◆ **Passage to read**
□ □ □ □
United States District Court, District of Columbia

January 24, 2018

YOLONDA MACK, Plaintiff,
ASPEN OF D.C., INC., et al, Defendants.

          MEMORANDUM OPINION [DKTS. ## 24, 26, 28, 31]


         Plaintiff Yolonda Mack ("plaintiff or "Mack") brings this action against Aspen of D.C., Inc. ("Aspen") and Aspen's President and CEO, Brandy R. Butler ("Butler") (collectively, "defendants"). Mack alleges discrimination and retaliation in violation of Title VII of the Civil Rights Act of 1964, 42 U.S.C. § 2OOOe et seq., as well as failure to pay wages in violation of D.C. Code § 32-1012. See generally Compl. [Dkt. #1]. Currently pending before the Court is defendants' Motion for Summary Judgment. See Defs.' Mot. Summ. J. ("Defs.' Mot.") [Dkt. # 26].[1] Having considered the record and relevant case law, the defendants' motion is GRANTED.
□ □ □ □
◆ **Tasks for this exercise**
• A. According to the court opinion, who is the President and CEO of Aspen?
• B. Duplicate the stretch of the court opinion from "Plaintiff Yolonda Mack" through "motion is GRANTED.".
The data that comes next is separate from the court opinion.

◆ **Records provided**
□ □ □ □
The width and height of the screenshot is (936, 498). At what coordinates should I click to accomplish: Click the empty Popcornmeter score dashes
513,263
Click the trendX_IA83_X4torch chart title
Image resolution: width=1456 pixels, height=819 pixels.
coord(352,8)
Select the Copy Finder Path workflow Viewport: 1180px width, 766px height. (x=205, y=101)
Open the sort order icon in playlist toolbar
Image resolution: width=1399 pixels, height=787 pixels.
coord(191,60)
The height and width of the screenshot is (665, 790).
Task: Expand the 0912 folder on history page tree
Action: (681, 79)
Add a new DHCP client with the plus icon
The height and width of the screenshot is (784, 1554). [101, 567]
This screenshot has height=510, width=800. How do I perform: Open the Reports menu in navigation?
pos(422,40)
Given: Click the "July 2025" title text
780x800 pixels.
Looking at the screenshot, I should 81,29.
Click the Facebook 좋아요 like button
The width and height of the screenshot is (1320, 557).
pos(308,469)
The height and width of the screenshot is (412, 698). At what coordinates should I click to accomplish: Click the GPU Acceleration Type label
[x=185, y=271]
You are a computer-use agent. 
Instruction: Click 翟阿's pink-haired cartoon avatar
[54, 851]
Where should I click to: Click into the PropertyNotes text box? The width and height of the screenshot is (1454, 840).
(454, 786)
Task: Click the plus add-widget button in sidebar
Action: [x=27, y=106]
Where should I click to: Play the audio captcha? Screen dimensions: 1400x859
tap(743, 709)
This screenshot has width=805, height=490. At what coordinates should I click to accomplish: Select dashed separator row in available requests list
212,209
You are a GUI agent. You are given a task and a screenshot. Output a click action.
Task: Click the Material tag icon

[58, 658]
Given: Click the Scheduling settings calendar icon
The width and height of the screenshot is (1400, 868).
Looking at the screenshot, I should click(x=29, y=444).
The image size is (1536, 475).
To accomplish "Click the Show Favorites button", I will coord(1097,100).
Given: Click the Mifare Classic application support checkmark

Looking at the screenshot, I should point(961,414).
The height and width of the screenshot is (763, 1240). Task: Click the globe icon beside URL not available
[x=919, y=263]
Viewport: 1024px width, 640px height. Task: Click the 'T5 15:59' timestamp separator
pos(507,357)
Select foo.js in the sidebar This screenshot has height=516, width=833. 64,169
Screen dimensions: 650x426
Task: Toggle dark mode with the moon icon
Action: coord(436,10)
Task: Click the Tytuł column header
□ □ □ □
◆ **Task results**
• A. Brandy R. Butler

• B.
Plaintiff Yolonda Mack ("plaintiff or "Mack") brings this action against Aspen of D.C., Inc. ("Aspen") and Aspen's President and CEO, Brandy R. Butler ("Butler") (collectively, "defendants"). Mack alleges discrimination and retaliation in violation of Title VII of the Civil Rights Act of 1964, 42 U.S.C. § 2OOOe et seq., as well as failure to pay wages in violation of D.C. Code § 32-1012. See generally Compl. [Dkt. #1]. Currently pending before the Court is defendants' Motion for Summary Judgment. See Defs.' Mot. Summ. J. ("Defs.' Mot.") [Dkt. # 26].[1] Having considered the record and relevant case law, the defendants' motion is GRANTED.